**PROBLEMA BREVE A**
Reproduce el texto sobre la Gran Recesión y la Depresión desde «Por todo esto, al» hasta «con la Recesión.», cambiando «fructífera» por «provechosa».

**FRAGMENTO DEL DOCUMENTO**
►

Por todo esto, al desencadenarse la Gran Recesión, muchos ojos se volvieron hacia los años treinta del siglo pasado en busca de paralelos y enseñanzas. Y no cabe duda de que la comparación entre las dos crisis es fructífera en ambas cosas. Los paralelos son aterradoramente numerosos y las enseñanzas han sido realmente útiles. El problema, sin embargo, es que aún no entendemos bien muchos aspectos importantes de la Depresión, y lo mismo ocurre con la Recesión.

Hay que distinguir entre causas y efectos. Si bien las consecuencias de las catástrofes económicas parecen bastante claras, las causas, tanto de la Recesión como de la Depresión, son aún objeto de debate, frecuentemente acalorado. Una consecuencia evidente (aunque sin duda no la más grave) de la Depresión, de la Recesión y del debate sobre ellas, es que el prestigio de la profesión de economista no ha salido muy bien parado después de estas debacles. Anecdótica pero significativamente, se ha comentado mucho la sorpresa y el reproche de la reina de Inglaterra en una visita a la London School of Economics en 2008 ante la incapacidad de los economistas de prever y atajar la Recesión: «¿Por qué nadie lo vio venir?»

Tenía sin duda su razón la soberana, pero el problema de cómo predecir y atajar las crisis es más complicado de lo que parece a primera vista. Hay, en primer lugar, lo que a mí me parece una cuestión filosófica: la de que el tiempo, al menos en la dimensión en que transcurre la vida humana, es lineal. No se puede volver al pasado ni se puede reconstruir una realidad temporal paralela que nos permita conocer con los mismos detalle y verosimilitud con que conocemos la realidad presente una realidad condicional alternativa, la del «qué hubiera ocurrido si…» La inflexibilidad lineal de nuestro tiempo es absoluta: «El jardín de los senderos que se bifurcan» es una bella fábula de Borges que, por desgracia, no es más que eso: una fábula. Cada vez que, ante una disyuntiva, elegimos una de las alternativas, las restantes se esfuman para siempre y nunca sabremos con certidumbre cómo se hubieran desarrollado.

◄

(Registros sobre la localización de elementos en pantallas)

►

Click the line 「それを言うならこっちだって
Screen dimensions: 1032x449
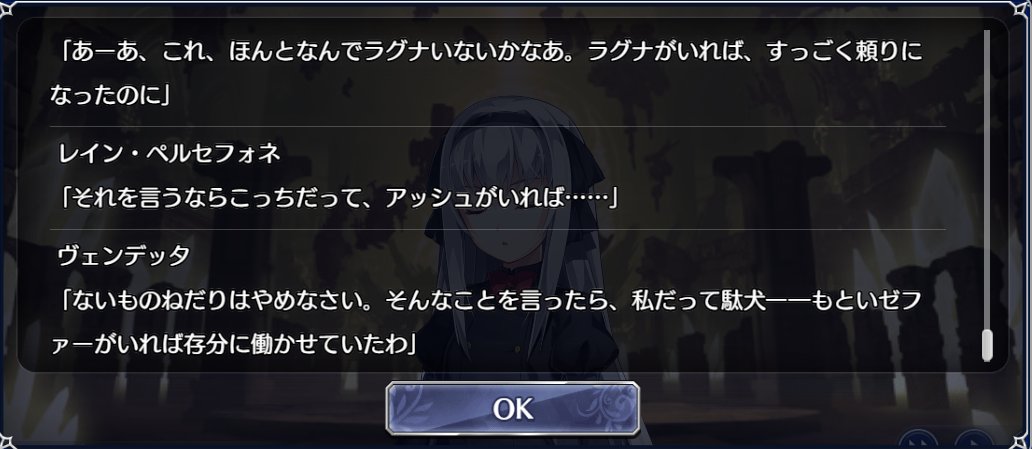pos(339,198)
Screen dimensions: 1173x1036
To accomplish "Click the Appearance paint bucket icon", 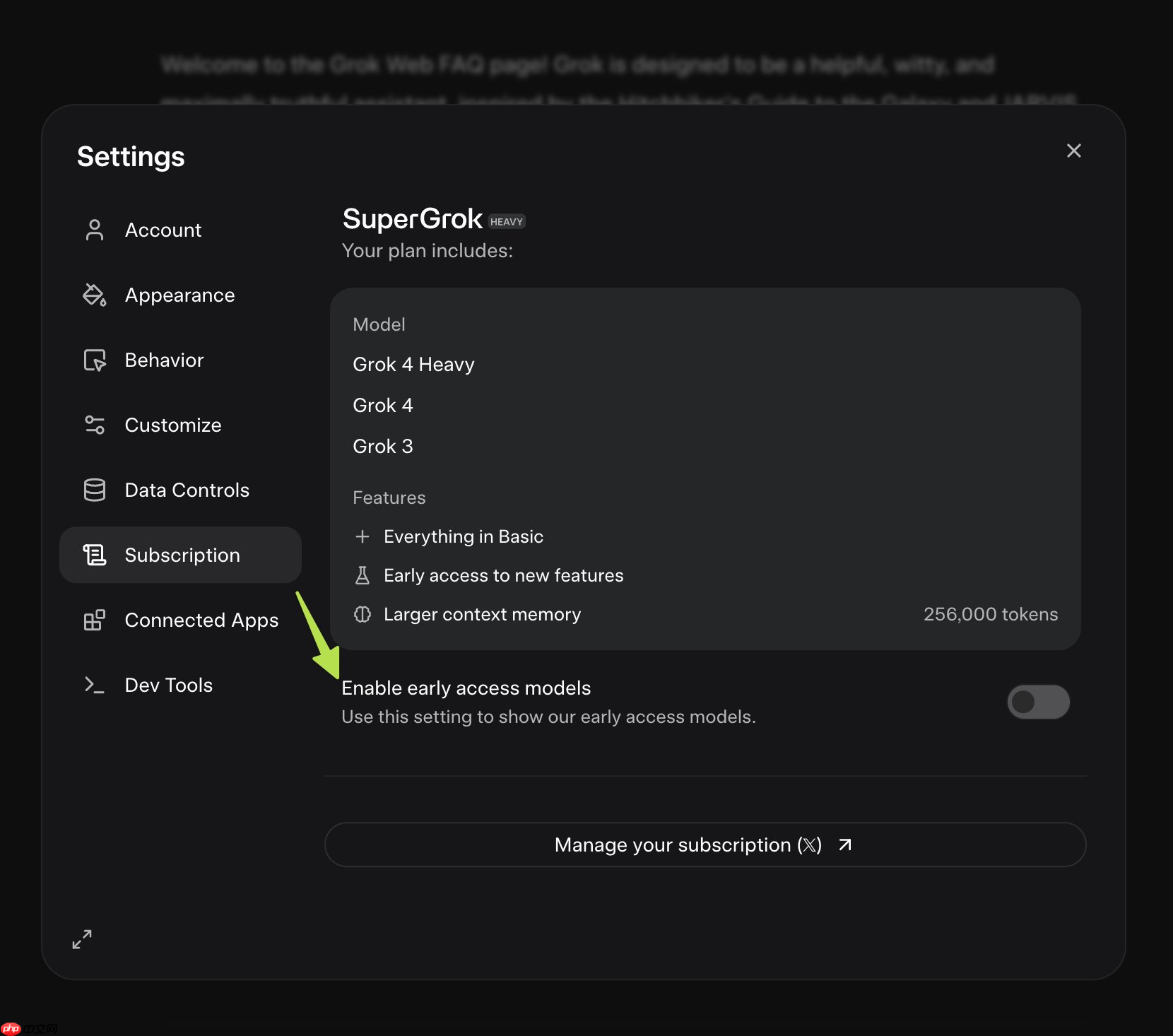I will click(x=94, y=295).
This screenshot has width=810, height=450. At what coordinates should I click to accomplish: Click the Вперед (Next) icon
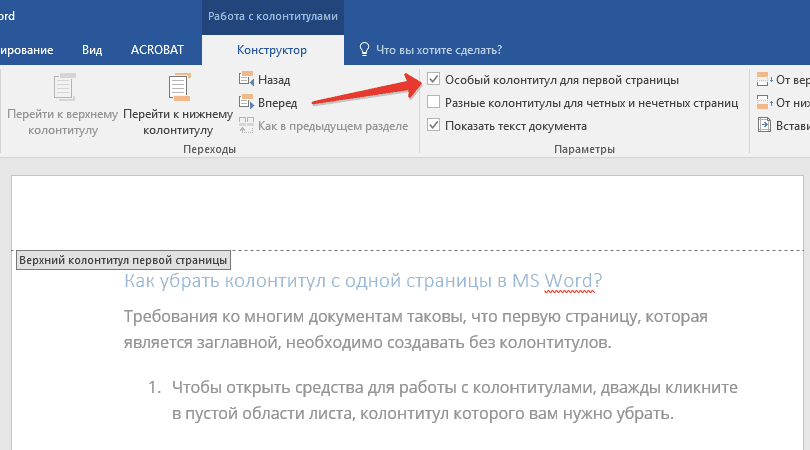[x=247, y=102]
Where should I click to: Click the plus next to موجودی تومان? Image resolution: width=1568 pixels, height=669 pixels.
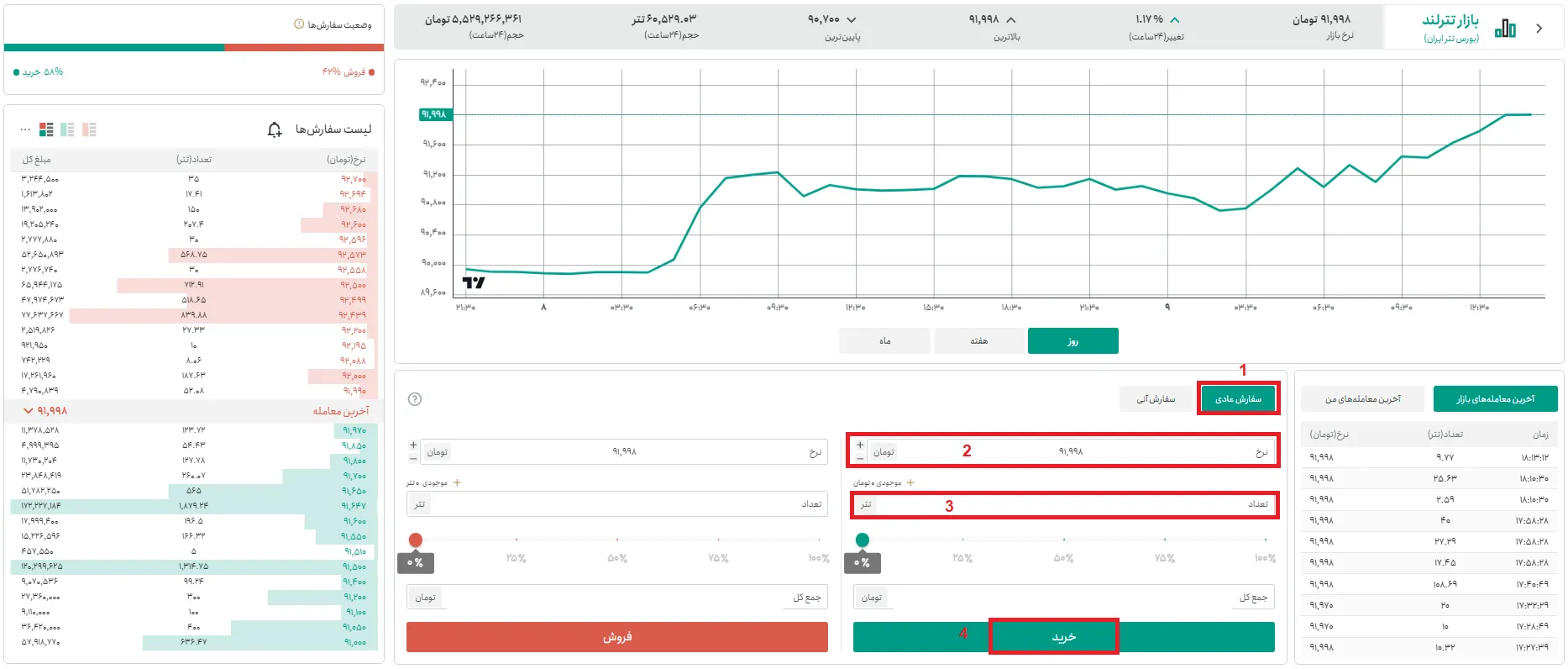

◄

**PROBLEMA BREVE B**
Reúne todas las líneas de los registros que contengan la cadena «width». Distingue entre mayúsculas y minúsculas.

**RESPUESTA ESCRITA A**
Por todo esto, al desencadenarse la Gran Recesión, muchos ojos se volvieron hacia los años treinta del siglo pasado en busca de paralelos y enseñanzas. Y no cabe duda de que la comparación entre las dos crisis es provechosa en ambas cosas. Los paralelos son aterradoramente numerosos y las enseñanzas han sido realmente útiles. El problema, sin embargo, es que aún no entendemos bien muchos aspectos importantes de la Depresión, y lo mismo ocurre con la Recesión.

**RESPUESTA ESCRITA B**
This screenshot has width=810, height=450. At what coordinates should I click to accomplish: Click the Вперед (Next) icon
Where should I click to: Click the plus next to موجودی تومان? Image resolution: width=1568 pixels, height=669 pixels.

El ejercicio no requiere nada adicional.